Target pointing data
>>
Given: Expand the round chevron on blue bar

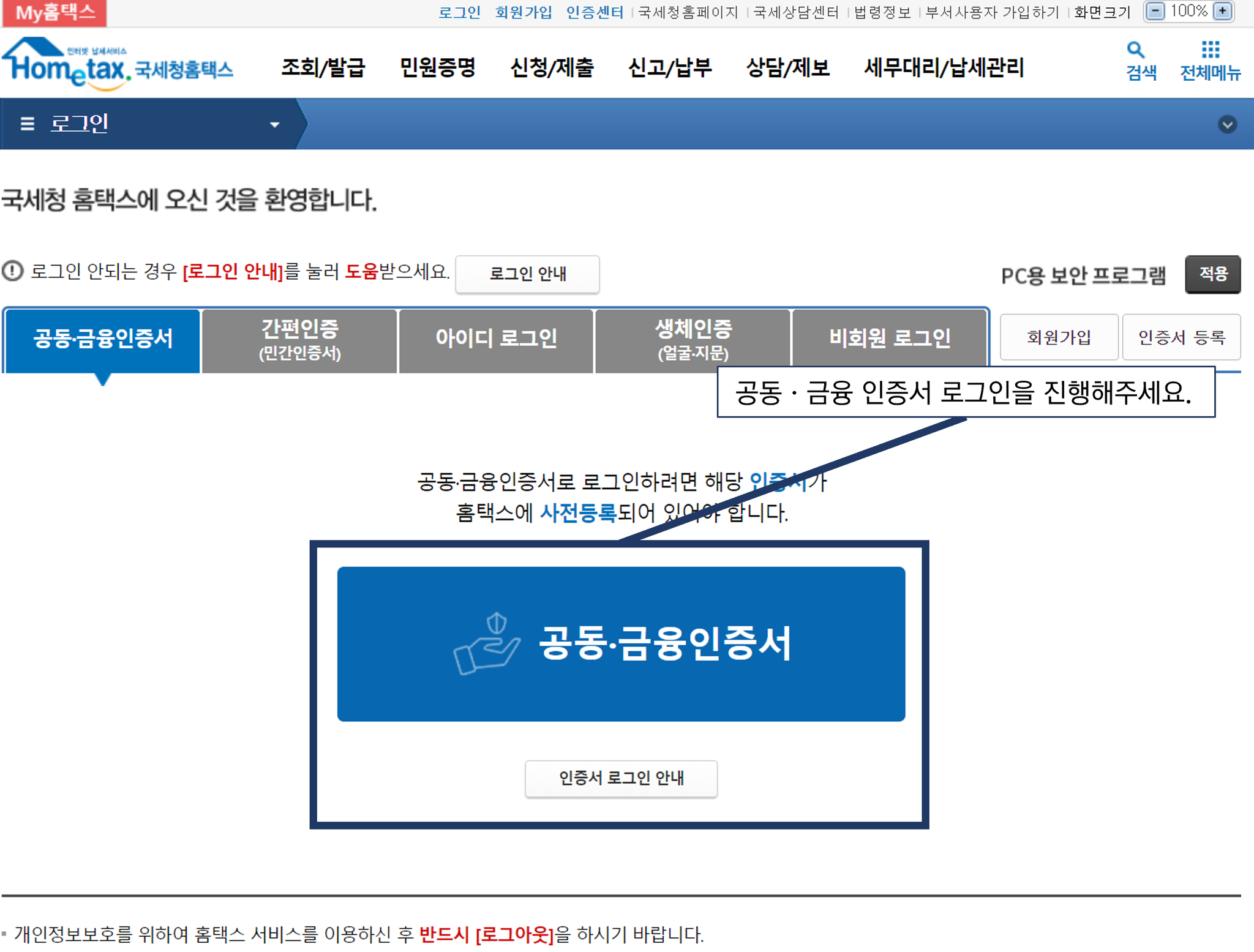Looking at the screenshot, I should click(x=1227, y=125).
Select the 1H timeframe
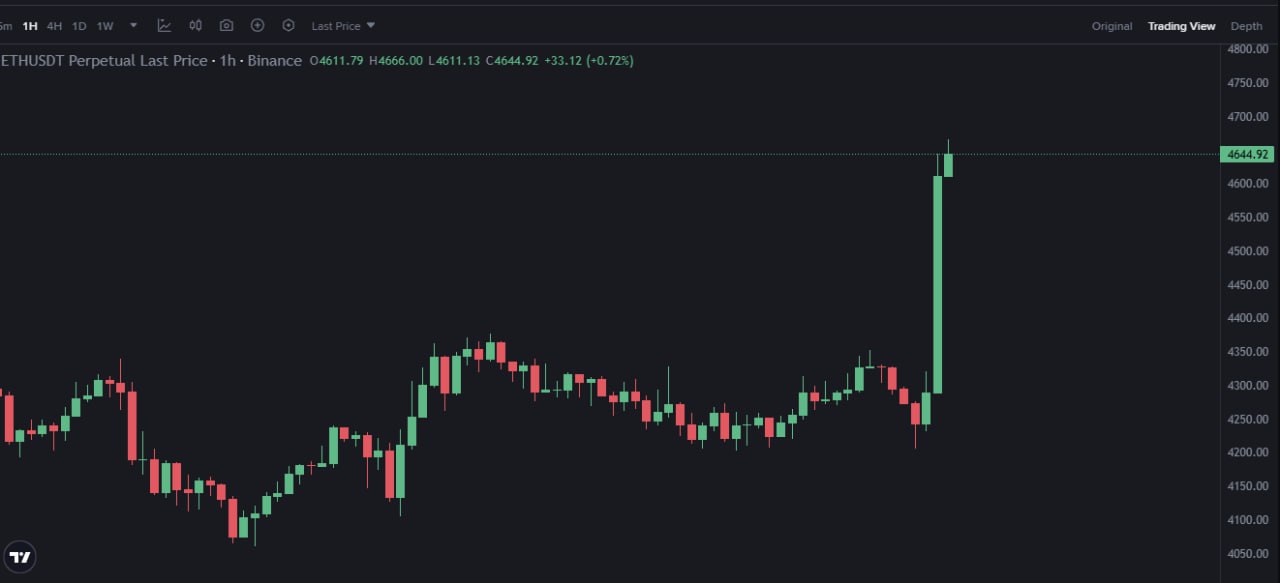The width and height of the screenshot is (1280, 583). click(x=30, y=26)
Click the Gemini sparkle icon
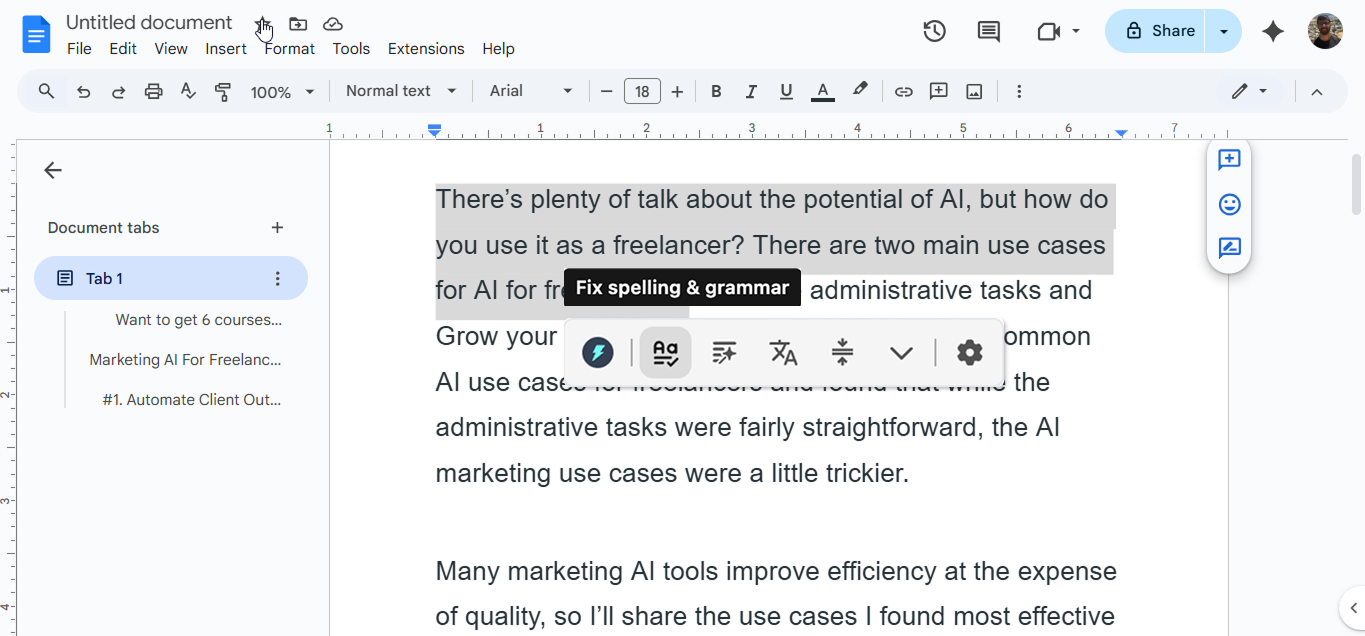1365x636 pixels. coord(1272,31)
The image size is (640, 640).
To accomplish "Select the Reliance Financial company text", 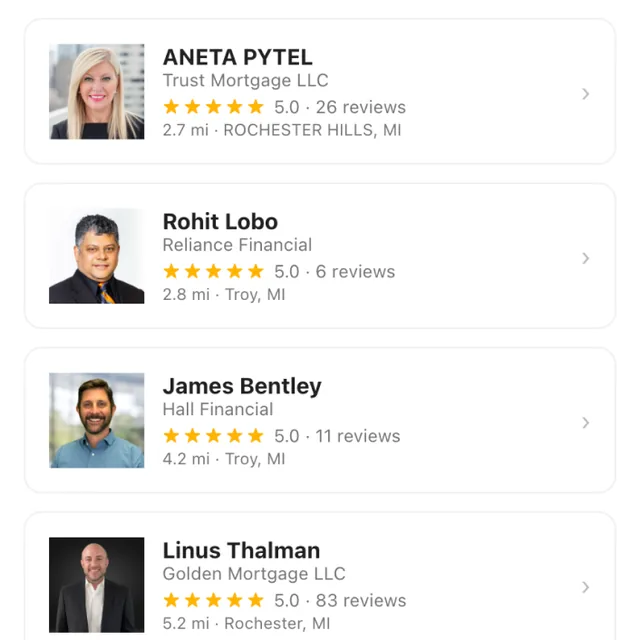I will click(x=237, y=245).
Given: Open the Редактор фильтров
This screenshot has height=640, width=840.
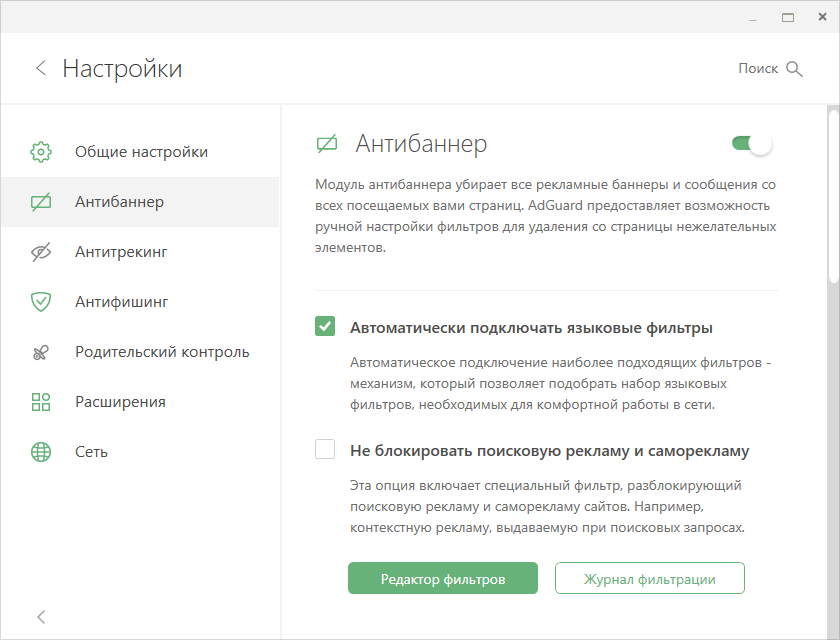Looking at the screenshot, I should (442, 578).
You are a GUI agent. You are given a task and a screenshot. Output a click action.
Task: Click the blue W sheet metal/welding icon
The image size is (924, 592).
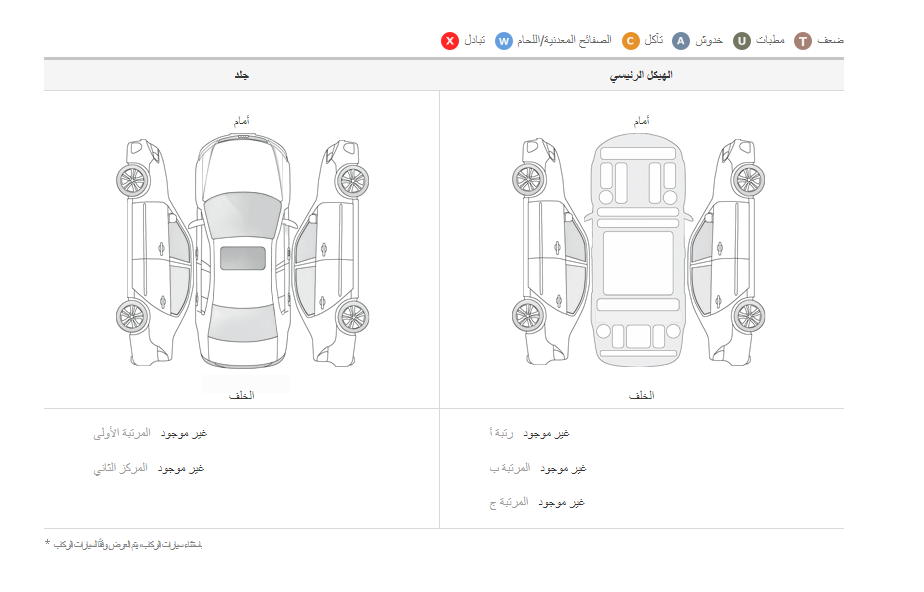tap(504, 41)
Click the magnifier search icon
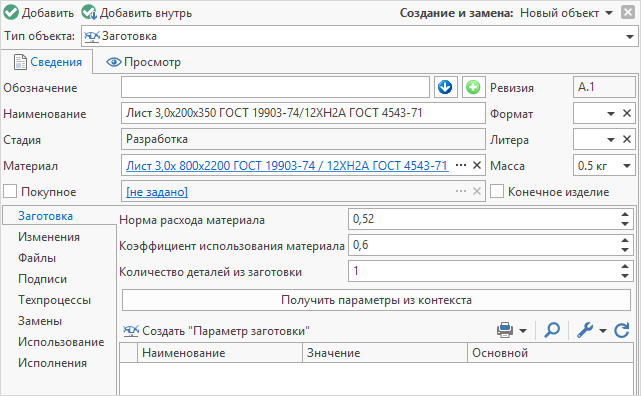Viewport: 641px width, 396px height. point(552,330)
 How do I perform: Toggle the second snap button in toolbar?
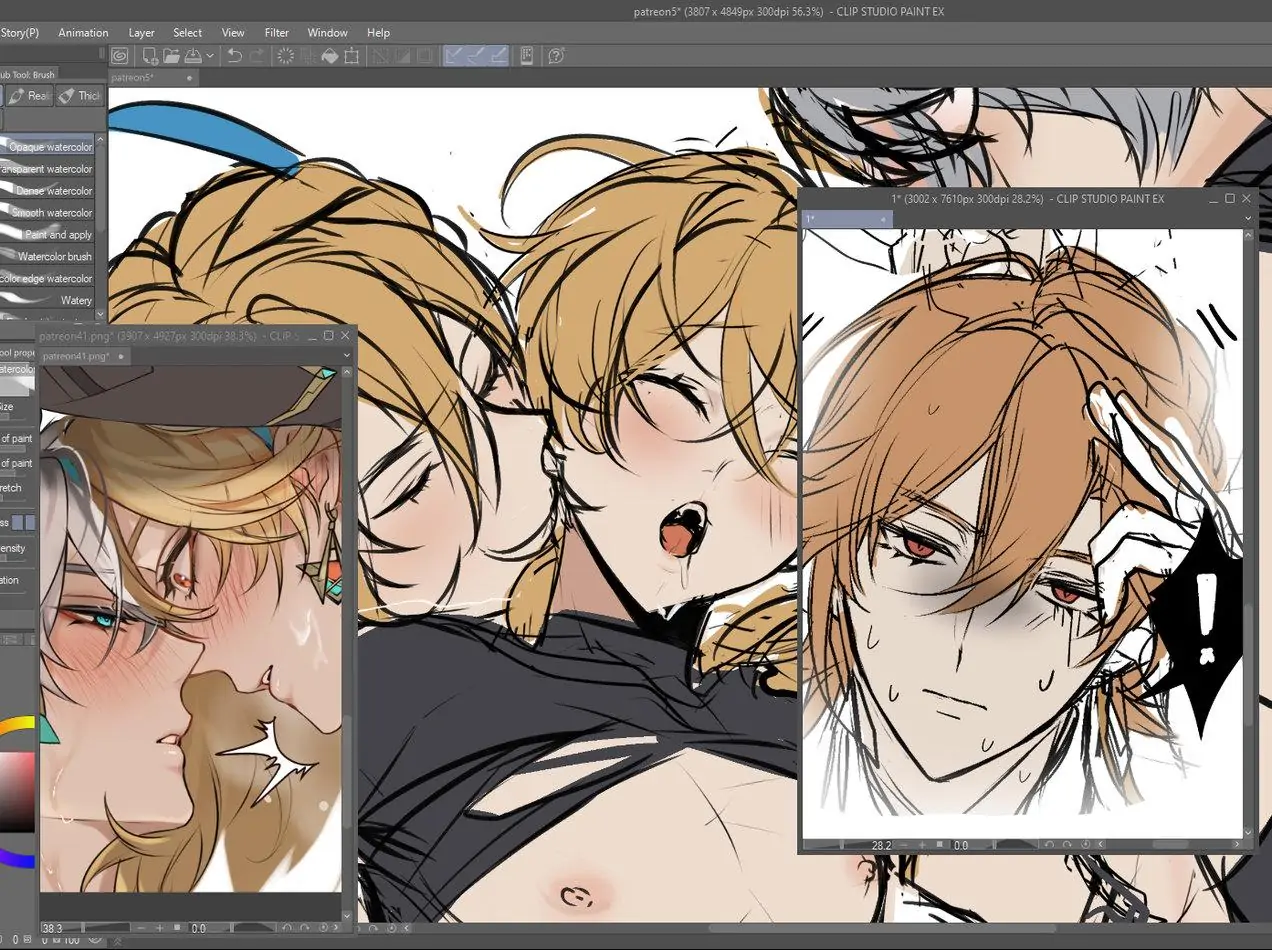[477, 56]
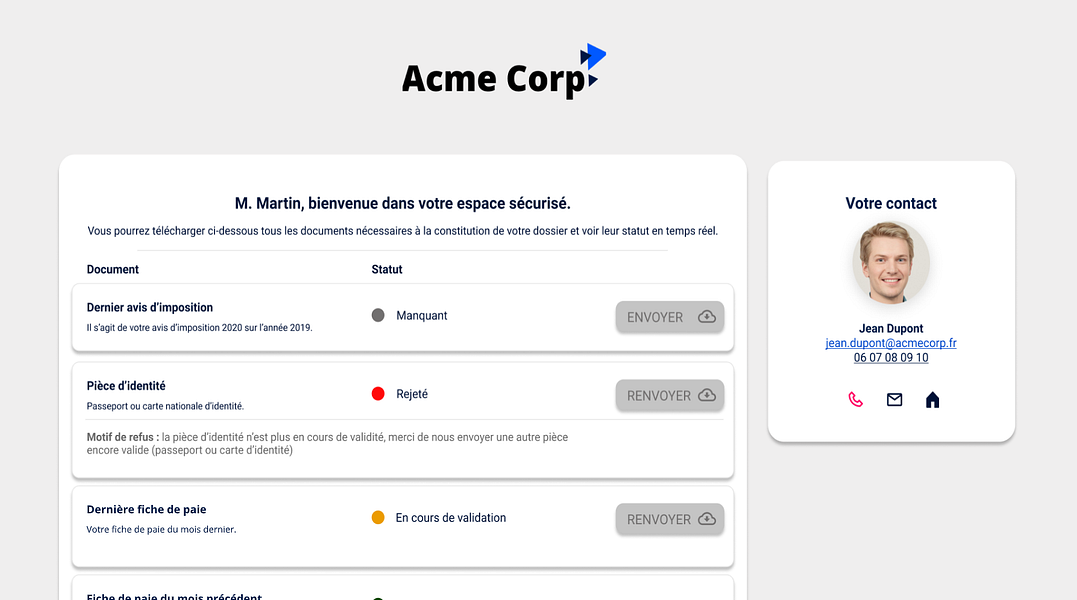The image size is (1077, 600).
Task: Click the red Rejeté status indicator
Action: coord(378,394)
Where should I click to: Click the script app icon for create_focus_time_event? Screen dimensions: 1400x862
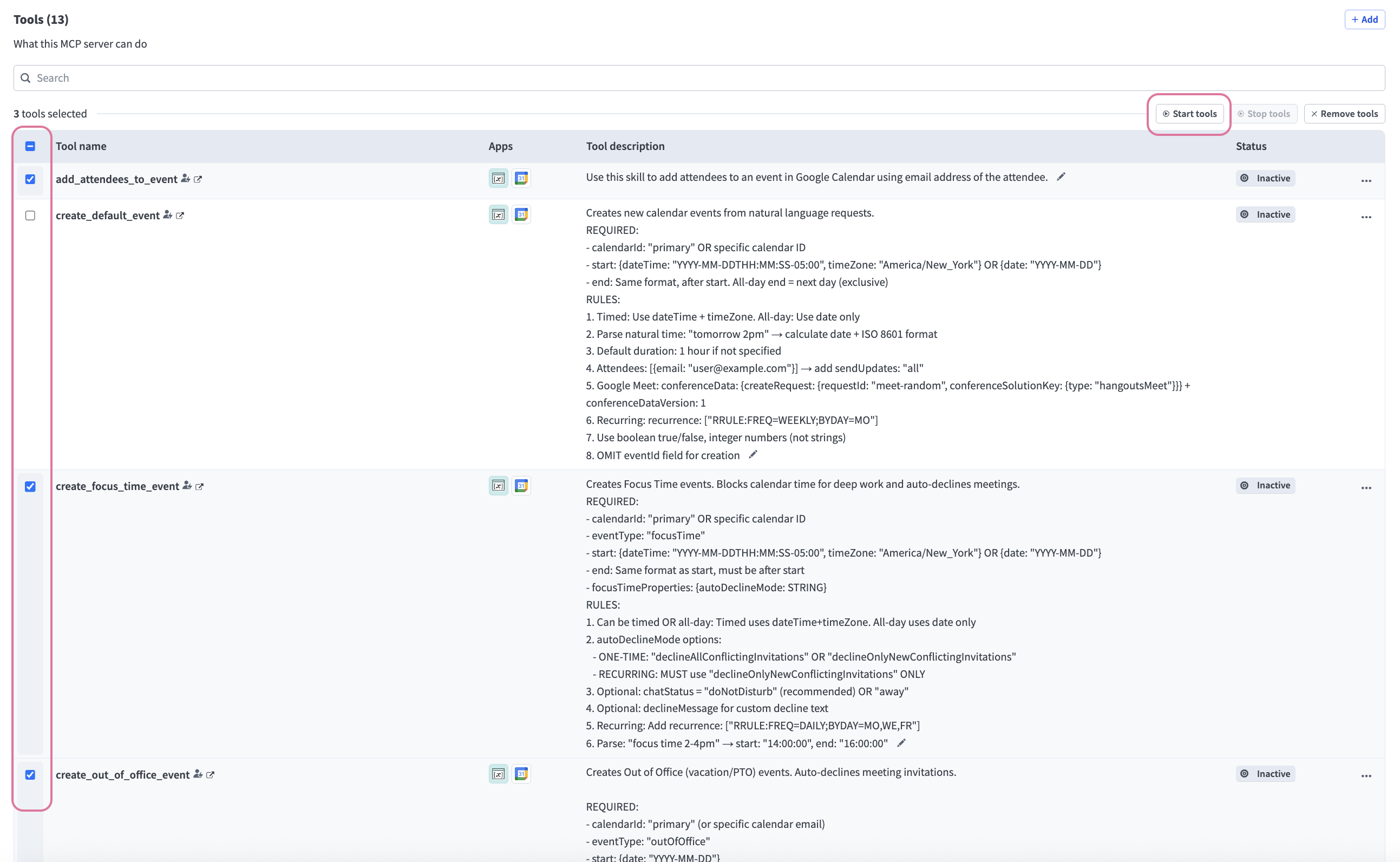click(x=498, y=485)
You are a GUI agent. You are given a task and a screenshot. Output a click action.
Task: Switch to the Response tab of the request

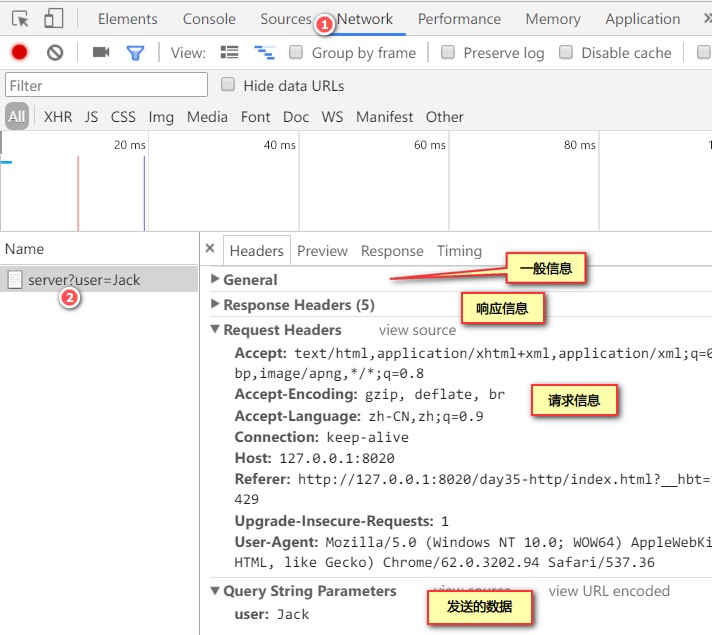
<<
» EXERCISE INSTRUCTIONS: Rewrite the entries as a numbered list, starting at the line that contains "Given: Open the Редактор фильтров" and running through the end of the entries. Skip blank lines and leave the pictures out.

» RESULT:
1. Given: Open the Редактор фильтров
2. This screenshot has height=640, width=840.
3. Looking at the screenshot, I should (442, 578).
4. You are a GUI agent. You are given a task and a screenshot. Output a click action.
5. Task: Click the blue W sheet metal/welding icon
6. The image size is (924, 592).
7. tap(504, 41)
8. Click the magnifier search icon
9. Viewport: 641px width, 396px height. point(552,330)
10.  How do I perform: Toggle the second snap button in toolbar?
11. [477, 56]
12. The image size is (1077, 600).
13. Task: Click the red Rejeté status indicator
14. Action: coord(378,394)
15. Where should I click to: Click the script app icon for create_focus_time_event? Screen dimensions: 1400x862
16. click(x=498, y=485)
17. You are a GUI agent. You are given a task and a screenshot. Output a click action.
18. Task: Switch to the Response tab of the request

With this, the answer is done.